Instead of wiggling a sideband pin in PCI. In PCI-X the device just does what it already knows how to do: write to memory.

1. Pre-defined Address Range

   • The system reserves a special “interrupt address range” in memory.
   • Writing to this region doesn’t store data in RAM — instead, it’s intercepted by the CPU/APIC as an interrupt message.

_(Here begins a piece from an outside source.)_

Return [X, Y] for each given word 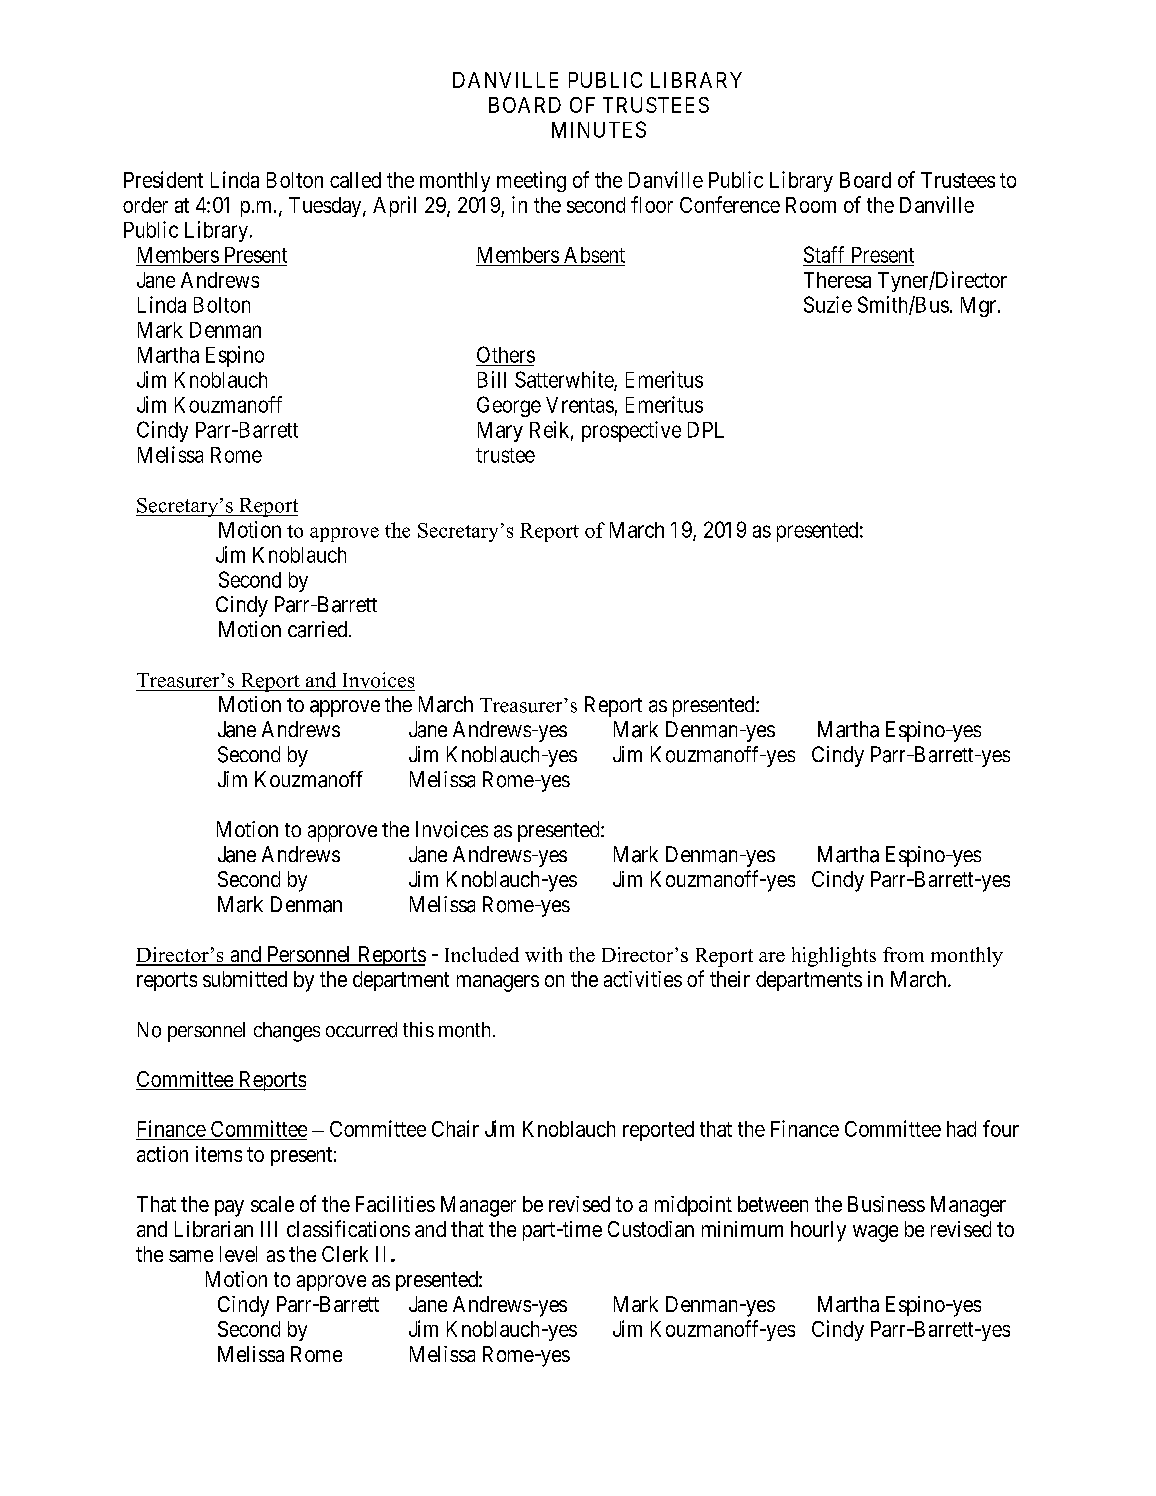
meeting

2. Unique Interrupt Vector

   • Along with the write, the device includes a data payload (the interrupt vector).
   • This vector is unique to that device (or even to a specific queue in the device).

3. Delivery to CPUs

   • The system maps that vector to a particular CPU (or multiple CPUs).
   • The CPU instantly knows which device/queue raised the interrupt and jumps directly to the correct interrupt service routine (ISR).

Benefits of MSI

• ✅ No shared pins → avoids interrupt conflicts.
• ✅ Lower latency → CPU doesn’t need to poll devices to find the source.
• ✅ Scalable → devices can request multiple interrupt vectors (e.g., a multi-queue NIC can assign one vector per queue).
• ✅ No extra wires → interrupts use standard memory transactions, simplifying board design.
• ✅ Better SMP support → interrupts can be delivered to specific CPUs in multi-core/multi-CPU systems.